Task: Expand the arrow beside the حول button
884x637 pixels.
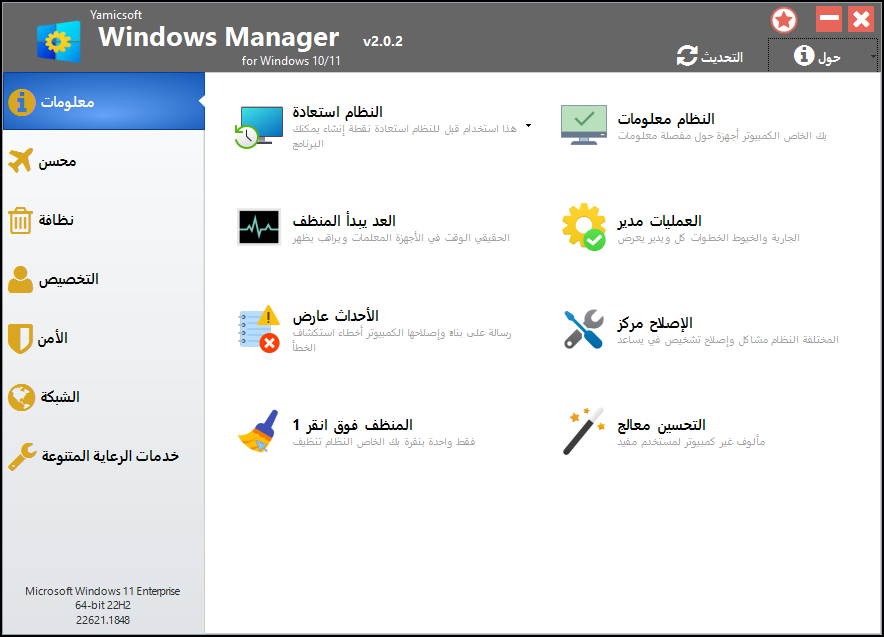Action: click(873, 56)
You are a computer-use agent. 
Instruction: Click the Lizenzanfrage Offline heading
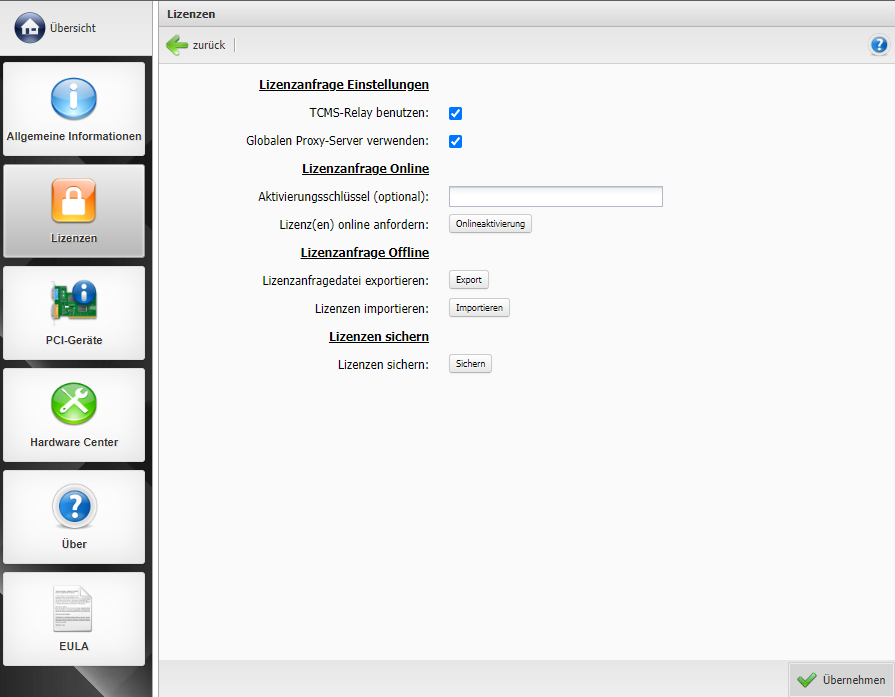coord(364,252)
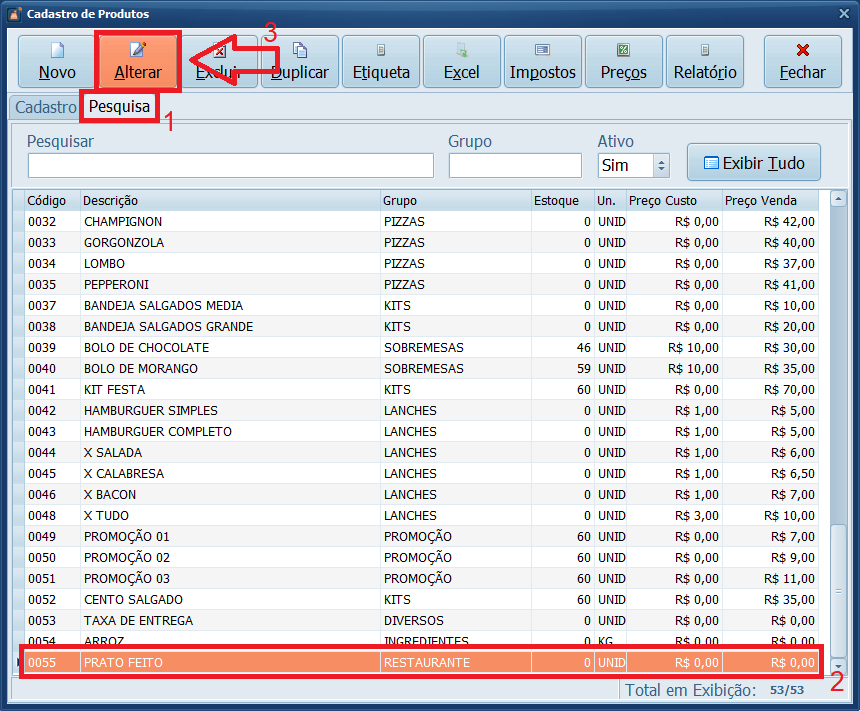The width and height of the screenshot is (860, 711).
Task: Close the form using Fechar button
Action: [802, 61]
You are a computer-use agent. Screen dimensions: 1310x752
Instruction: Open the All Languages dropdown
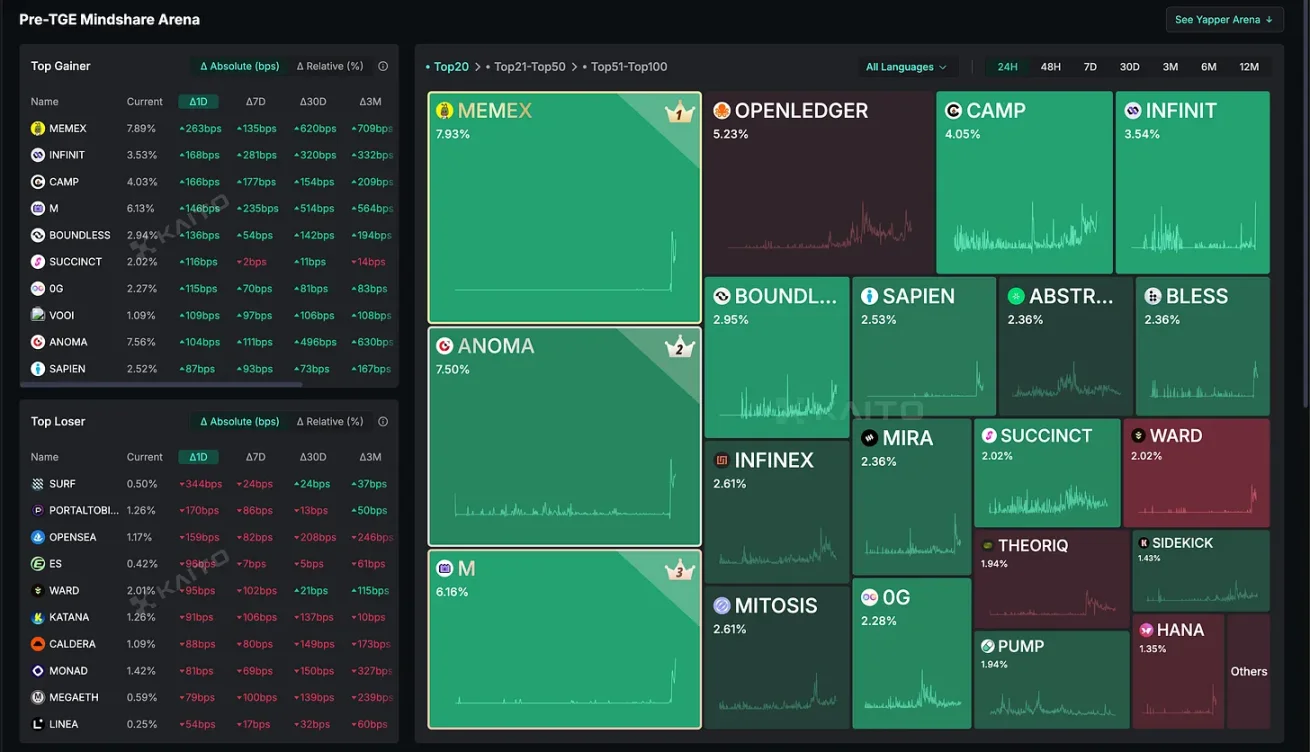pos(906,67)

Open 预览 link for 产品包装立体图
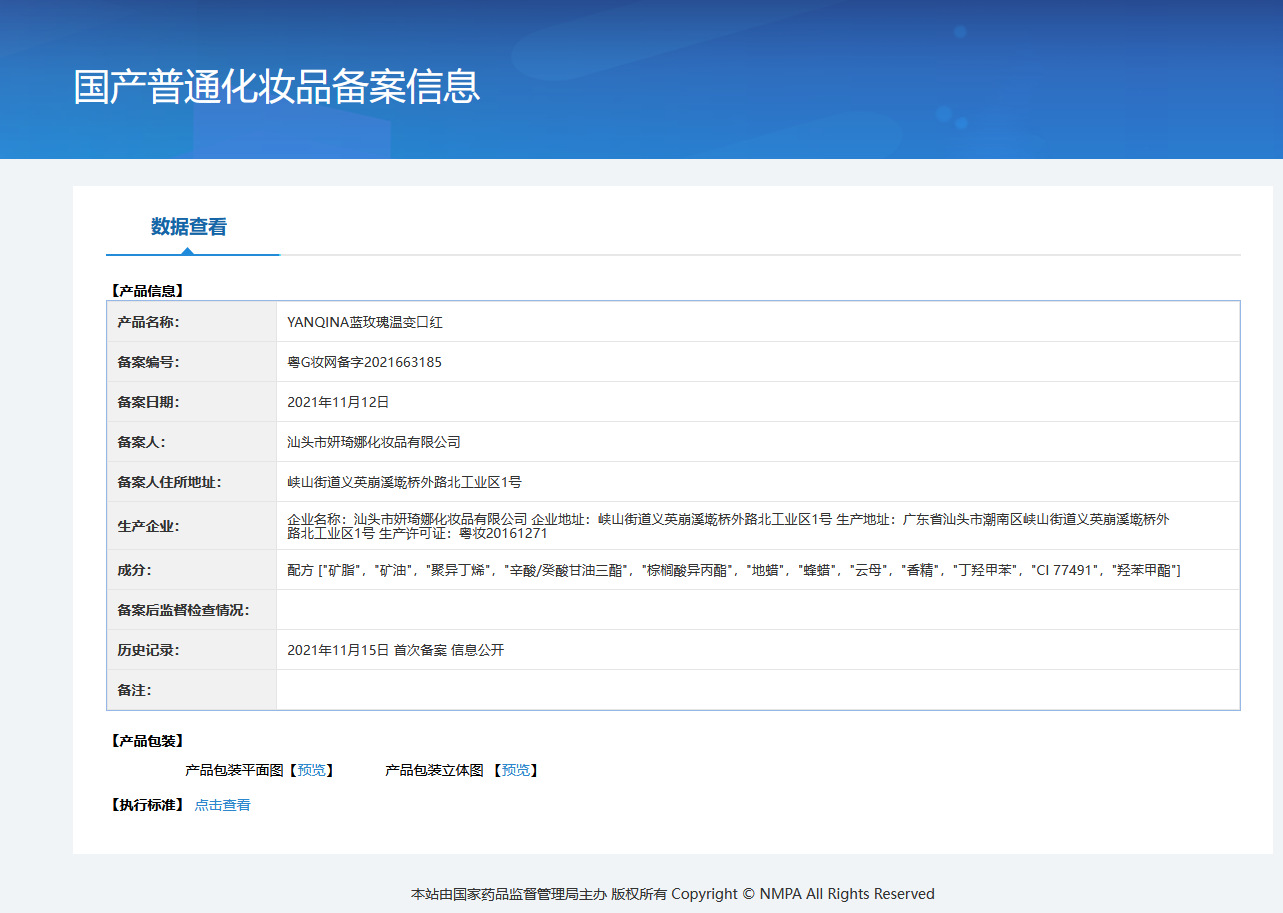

### ACTIVITY
Please copy the data above character for character, skipping any pictures.

### RESPONSE TO THE EXERCISE
Task: Expand the arrow beside the حول button
884x637 pixels.
Action: click(873, 56)
You are a computer-use agent. 
Instruction: Click the Lizenzanfrage Offline heading
coord(364,252)
The width and height of the screenshot is (860, 711).
Task: Close the form using Fechar button
Action: [802, 61]
You are a computer-use agent. Screen dimensions: 1310x752
Instruction: Open the All Languages dropdown
pos(906,67)

Open 预览 link for 产品包装立体图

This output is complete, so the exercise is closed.